• [EXERCISE BRIEF] Output only the lines below from the one holding "Task: Click the shipcloud logo" down to the one holding "Task: Click the search magnifier in title bar", both end lines included and every picture dropped.

[Extracted data entries]
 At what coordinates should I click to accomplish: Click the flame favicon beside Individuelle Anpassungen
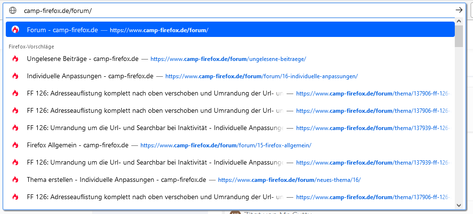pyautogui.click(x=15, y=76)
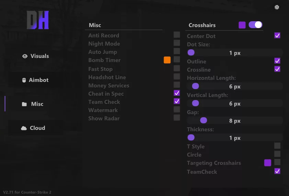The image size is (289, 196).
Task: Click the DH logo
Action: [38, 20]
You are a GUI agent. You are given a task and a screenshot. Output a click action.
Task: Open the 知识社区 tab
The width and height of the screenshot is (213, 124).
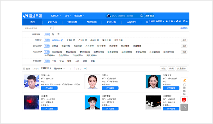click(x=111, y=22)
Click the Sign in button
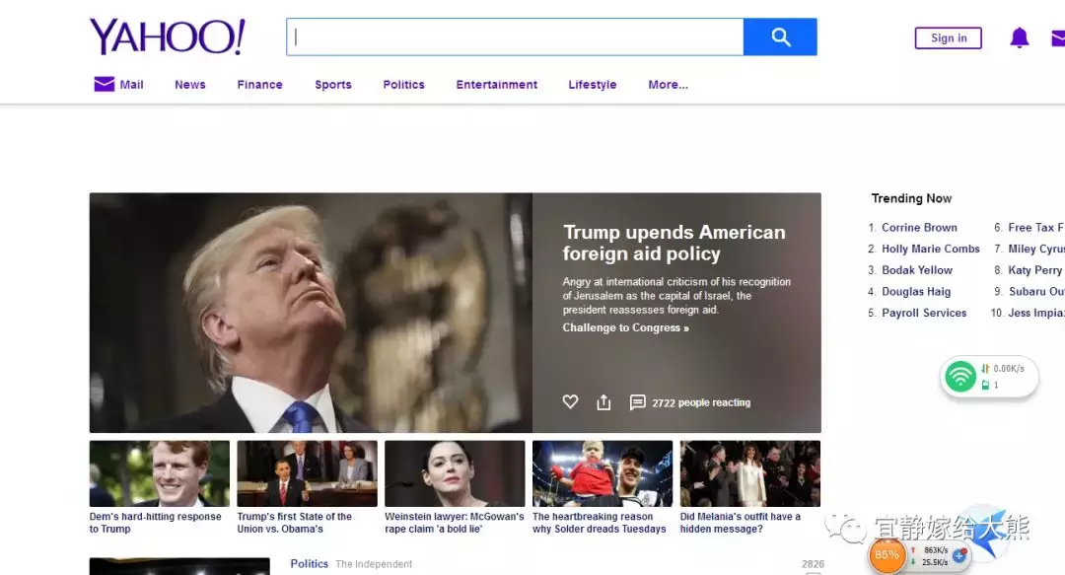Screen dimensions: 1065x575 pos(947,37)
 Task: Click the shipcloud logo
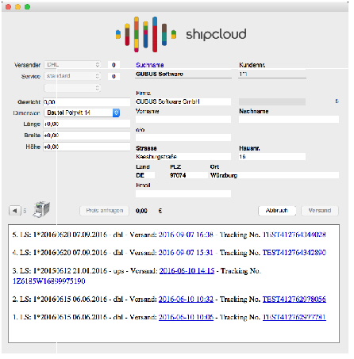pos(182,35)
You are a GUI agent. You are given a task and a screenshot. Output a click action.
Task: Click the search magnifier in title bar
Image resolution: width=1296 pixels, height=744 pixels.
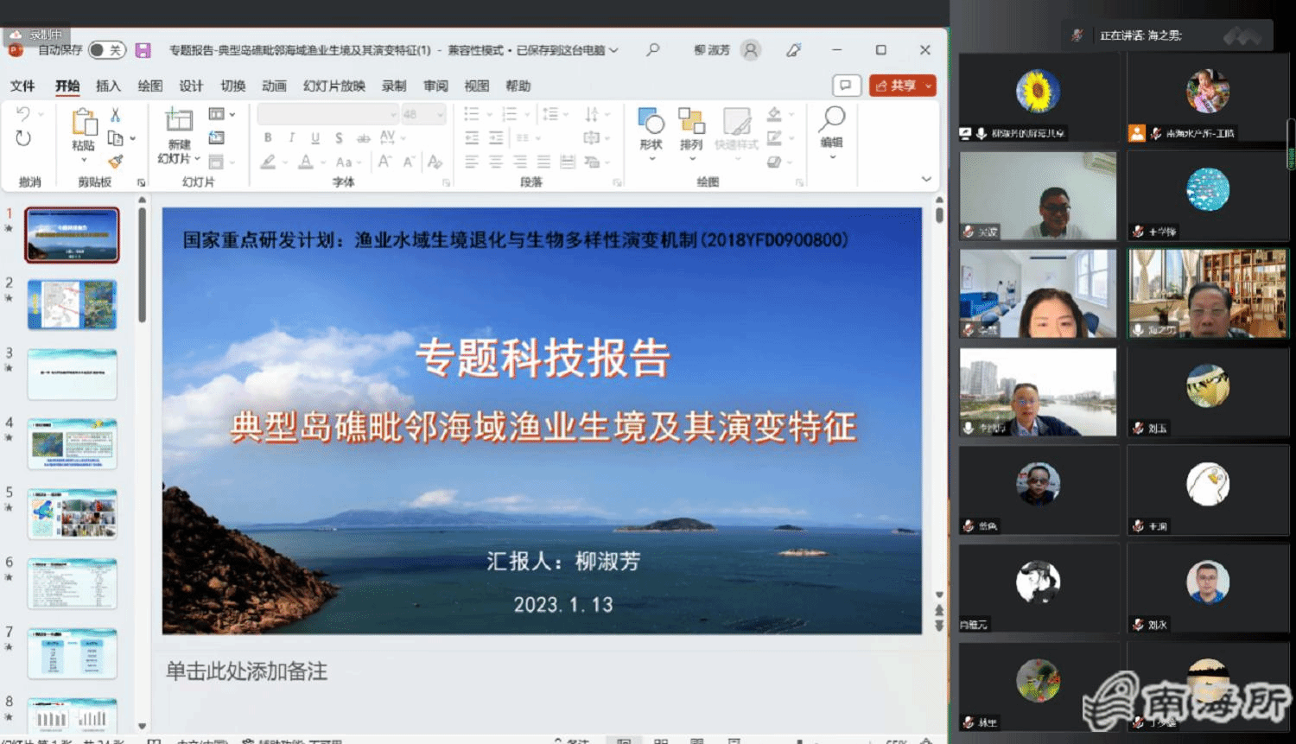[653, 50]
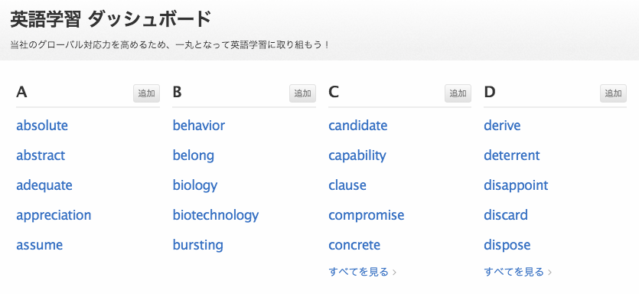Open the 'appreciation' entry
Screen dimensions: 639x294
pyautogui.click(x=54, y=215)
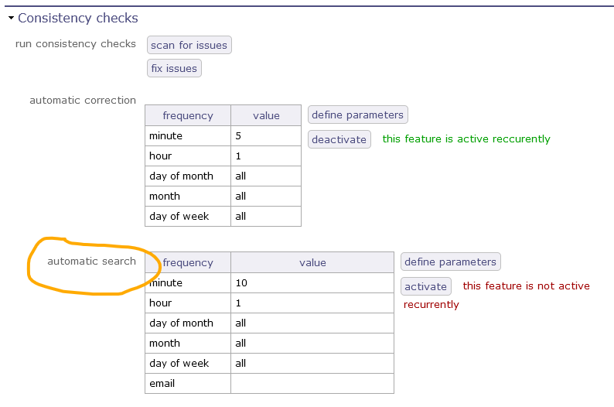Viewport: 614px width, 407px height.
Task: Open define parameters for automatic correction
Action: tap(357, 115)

--

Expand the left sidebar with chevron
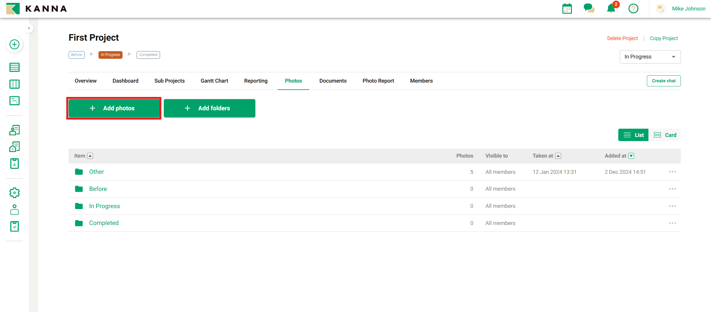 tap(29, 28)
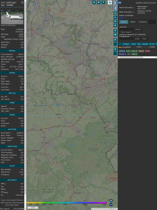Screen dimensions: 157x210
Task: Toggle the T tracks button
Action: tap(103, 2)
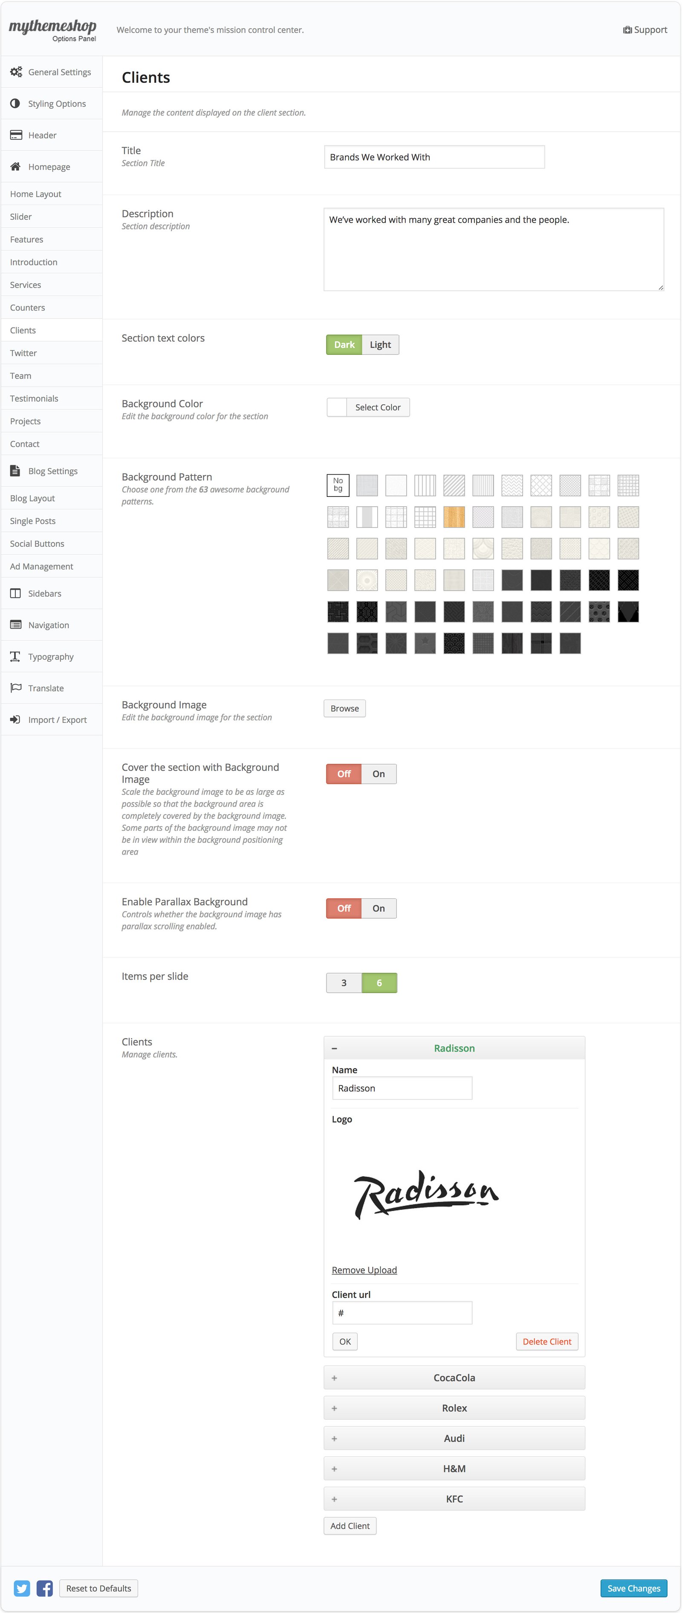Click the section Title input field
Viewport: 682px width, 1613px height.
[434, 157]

==

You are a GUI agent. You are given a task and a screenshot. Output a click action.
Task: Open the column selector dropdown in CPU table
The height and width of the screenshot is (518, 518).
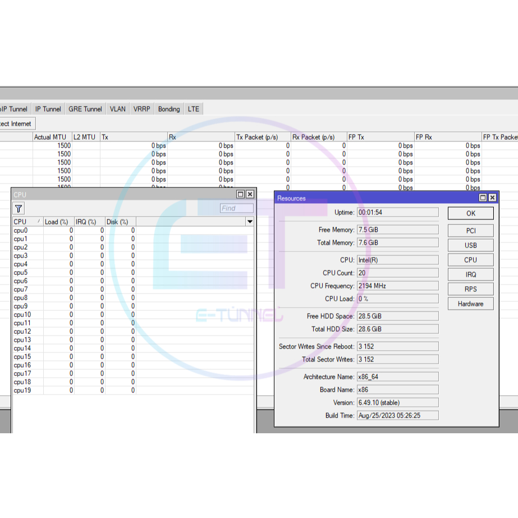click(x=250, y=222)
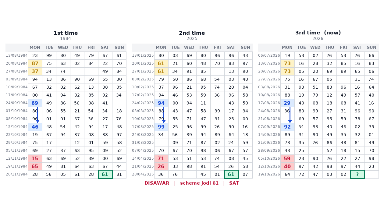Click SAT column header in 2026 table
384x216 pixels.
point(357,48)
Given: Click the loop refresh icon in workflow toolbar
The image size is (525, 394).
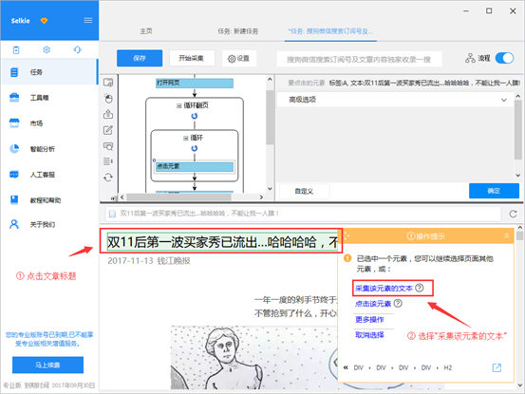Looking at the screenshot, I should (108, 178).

• [SOLUTION TO THIS EXERCISE]
 Task: Click the shipcloud logo
pos(182,35)
You are a GUI agent. You are given a task and a screenshot. Output a click action.
Task: Click the search magnifier in title bar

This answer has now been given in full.